Why is my Neural Net not learning - tensorflow

I have a CNN that I'm trying to train and I cant figure out why its not learning. It has 32 classes which are different types of clothes of about 1000 images in each folder.
Issue is this is the result at the end of training which takes about 9 hours on my GPU
loss: 3.3403 - acc: 0.0542 - val_loss: 3.3387 - val_acc: 0.0534
If anyone could give me directions on how to get this network to train better I would be grateful.
# dimensions of our images.
img_width, img_height = 228, 228
train_data_dir = 'Clothes/train'
validation_data_dir = 'Clothes/test'
nb_train_samples = 25061
nb_validation_samples = 8360
epochs = 20
batch_size = 64
if K.image_data_format() == 'channels_first':
input_shape = (3, img_width, img_height)
else:
input_shape = (img_width, img_height, 3)
model = Sequential()
model.add(Conv2D(filters=64, kernel_size=2, padding='same', activation='tanh', input_shape=input_shape))
model.add(MaxPooling2D(pool_size=2))
model.add(Dropout(0.3))
model.add(Conv2D(filters=32, kernel_size=2, padding='same', activation='tanh'))
model.add(MaxPooling2D(pool_size=2))
model.add(Dropout(0.3))
model.add(Flatten())
model.add(Dense(64, activation='relu'))
model.add(Dropout(0.5))
model.add(Dense(32, activation='softmax'))
model.compile(loss='categorical_crossentropy',
optimizer='rmsprop',
metrics=['accuracy'])
train_datagen = ImageDataGenerator(
rescale=1. / 255,
shear_range=0.2,
zoom_range=0.2,
horizontal_flip=True)
[test_datagen = ImageDataGenerator(rescale=1. / 255)
train_generator = train_datagen.flow_from_directory(
train_data_dir,
target_size=(img_width, img_height),
batch_size=batch_size,
class_mode='categorical',
shuffle = True)
validation_generator = test_datagen.flow_from_directory(
validation_data_dir,
target_size=(img_width, img_height),
batch_size=batch_size,
class_mode='categorical',
shuffle = True)
history = model.fit_generator(
train_generator,
steps_per_epoch=nb_train_samples // batch_size,
epochs=epochs,
validation_data=validation_generator,
validation_steps=nb_validation_samples // batch_size)
Here is the plot of the training & validation loss

A network may not converge/learn for several reasons, but here is a list of tips that I think is relevant in your case (based on my own experience):
Transfer Learning: The first thing you should know is that it's very hard to train an image classifier from scratch for most problems, you need much more computing power and time for that. I strongly recommend using transfer learning. There are multiple trained architectures available in Keras that you can use as initial weights fr your network (or other methods).
Training step: For the optimizer, I recommend to use Adam first and to vary the learning rate to see how the loss responds. Also, since you are using Convolutional Layers, you should consider adding Batch Normalization Layers, that can speed significantly the training time, and change the Convolutional activations to 'relu', which make them much faster to train.
You could also try decreasing the Dropout values but I don't think that's the main issue here. Also, If you are considering training your network from scratch,
you should start with fewer layers and add more gradually to get a better idea of ​​what's going on.
train/test split: I see that you are using 8360 observations in your test set. Given the size of your training set, I think it's too much. 1000 for example is enough. The more training samples you have, the more satisfying your results will be.
Also, before judging the accuracy of your model, you should start by establishing a baseline model to benchmark your model. The baseline model depends on your problem, but in general I choose a model that predicts the most common class in the dataset. You should also look at another metric 'top_k_accuracy' available in Keras that is interesting when you have a relatively high number of classes to predict. It helps you to see how close your model is to the right prediction.

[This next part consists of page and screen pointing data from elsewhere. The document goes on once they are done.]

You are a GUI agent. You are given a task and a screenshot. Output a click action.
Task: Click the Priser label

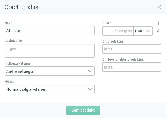coord(107,23)
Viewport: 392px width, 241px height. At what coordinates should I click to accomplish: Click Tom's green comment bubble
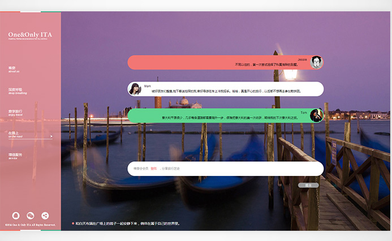point(221,115)
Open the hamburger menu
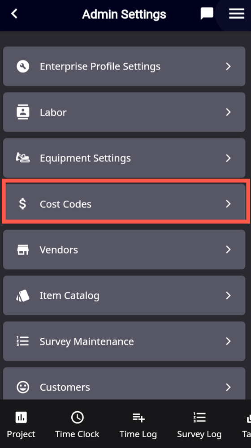 click(x=236, y=13)
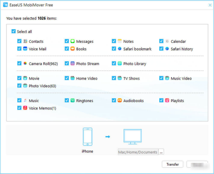Screen dimensions: 214x174
Task: Click the orange Audiobooks icon
Action: coord(120,101)
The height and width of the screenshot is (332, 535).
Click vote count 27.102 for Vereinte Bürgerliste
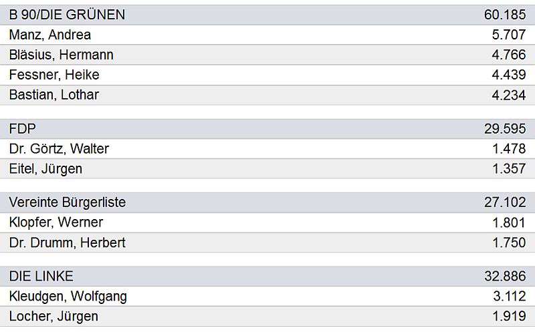[505, 202]
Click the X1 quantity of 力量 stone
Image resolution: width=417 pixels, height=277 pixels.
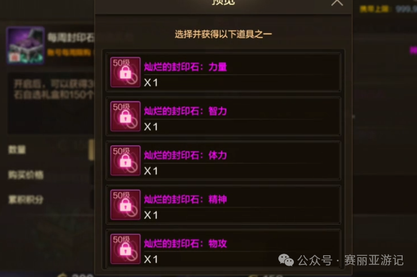pyautogui.click(x=151, y=82)
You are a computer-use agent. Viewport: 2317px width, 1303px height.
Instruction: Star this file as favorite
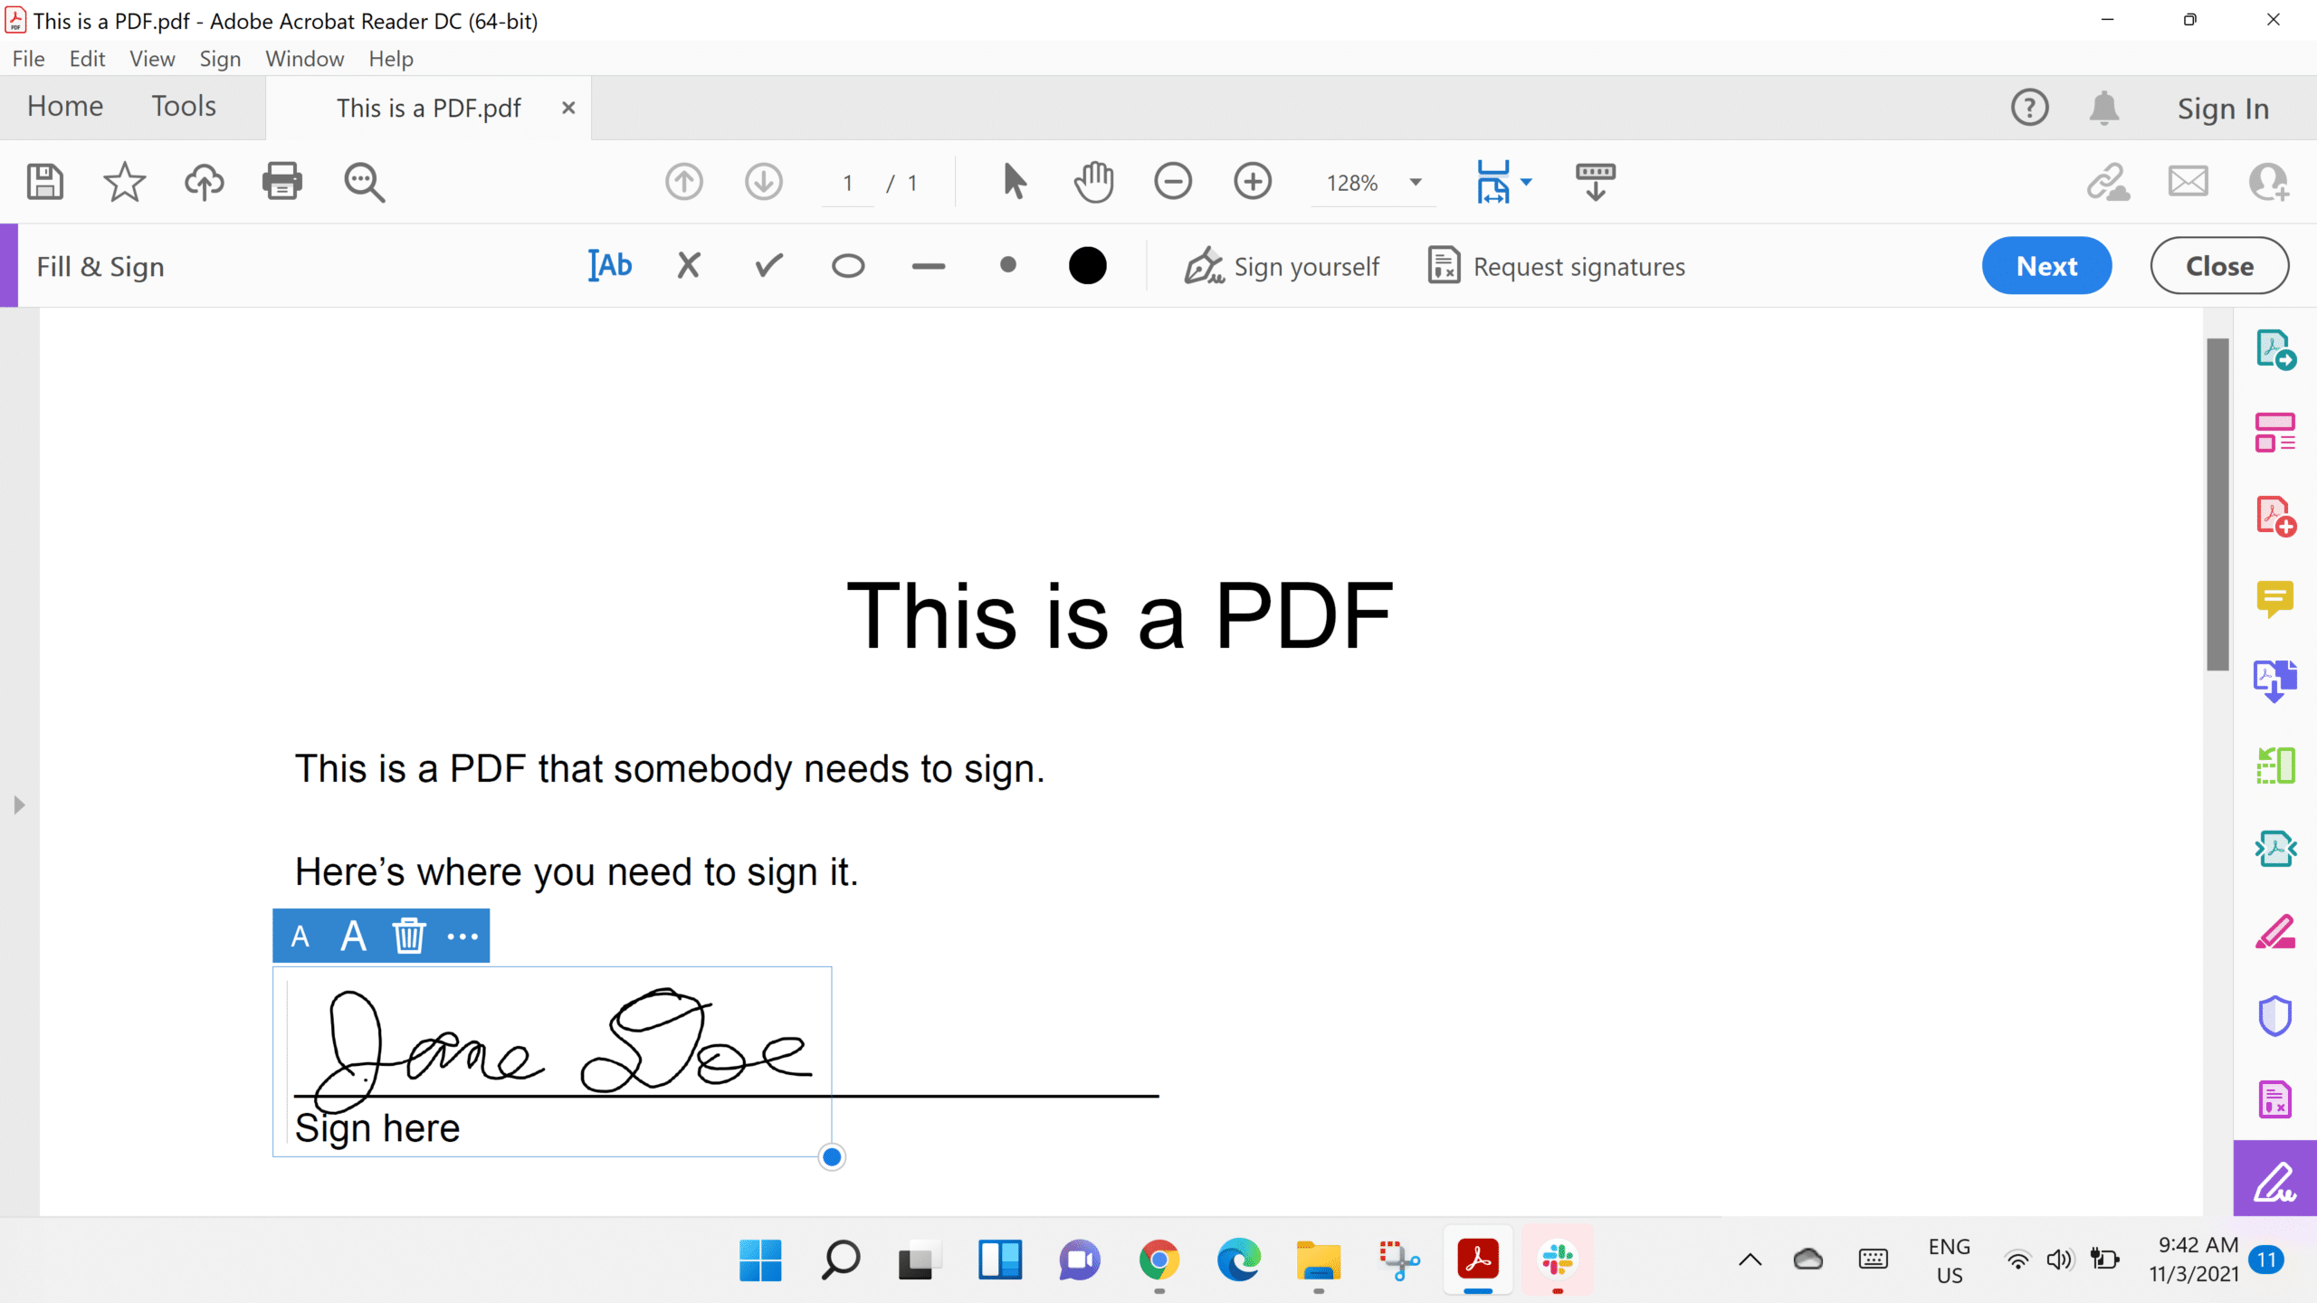pos(124,182)
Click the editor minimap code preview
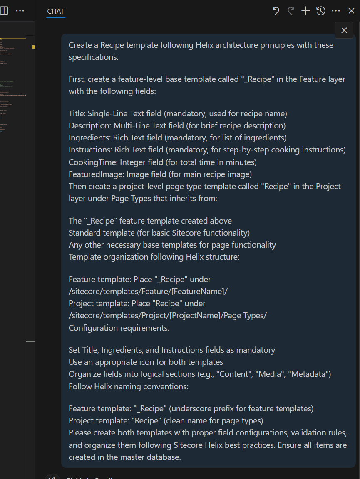 click(10, 83)
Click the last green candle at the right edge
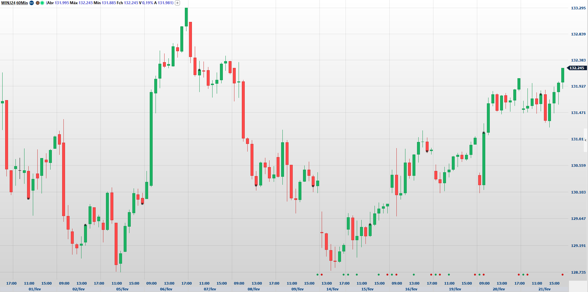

First, in order to keep your sanity, check carefully for any bugs, and that your data is being sent in as intended
You might want to add a Top K accuracy metric to get a better idea of whether it's close to getting it, or totally wrong.
Here are some tuning things to try:
Change the kernel size to 3 and activation to relu
model.add(Conv2D(filters=64, kernel_size=3, padding='same', activation='relu'))
If you think your model is underfitting then try increasing the number of Conv layers per pooling to start with. But you could also increase the number of filters or the number of conv + pool repetitions.
Adam optimizer might learn a bit faster than RMS prop
model.compile(loss='categorical_crossentropy', optimizer='adam', metrics=['accuracy'])
Probably the biggest improvement would be to get more data. I think your data set is probably too small for the scope of the problem.
You might want to try transfer learning from a pre-trained image recognition network.

Related

Deep LSTM accuracy not crossing 50%

I am working on a classification problem of the semeval 2017 task 4A dataset can be found here
and I am using deep LSTM network for it. In pre-processing, I have done lower casing->tokenization->lemmatization->removing stop words->removing punctuations. For word embeddings, I have used WORD2VEC model. There are 18,000 samples in my training set and 2000 samples in testing.
The code for my model is
model = Sequential()
model.add(Embedding(max_words, 30, input_length=max_len))
model.add(BatchNormalization())
model.add(Activation('tanh'))
model.add(Dropout(0.3))
model.add(Bidirectional(LSTM(32, use_bias=True, return_sequences=True)))
model.add(BatchNormalization())
model.add(Activation('tanh'))
model.add(Dropout(0.5))
model.add(Bidirectional(LSTM(32, use_bias=True, return_sequences=True), input_shape=(128, 1,64)))
model.add(BatchNormalization())
model.add(Activation('tanh'))
model.add(SeqSelfAttention(attention_activation='sigmoid'))
model.add(Dense(1, activation='sigmoid'))
model.summary()
The value of max_words is 2000 and max_len is 300
But even after this, my testing accuracy is not crossing 50%. I can't figure out the problem.
PS - I am using validation technique too. The loss function is 'Binary Crossentropy' and optimizer is 'Adam'.
Training "LSTM" is very different with other common deep learning model.
I recommend a higher dropout rate like 0.7,0.8. and Adam optimizer is particularly unstable in LSTM with real world data. So, i recommend SGD scheduled for a momentum of 0.9 and ReduceLROnPlateau. You have to do very long training, and if spark loss is observed, the training is going very well. (Spark Loss is a word used by NVIDIA researchers. It refers to a phenomenon in which the value of Loss that appears to converge increases significantly.)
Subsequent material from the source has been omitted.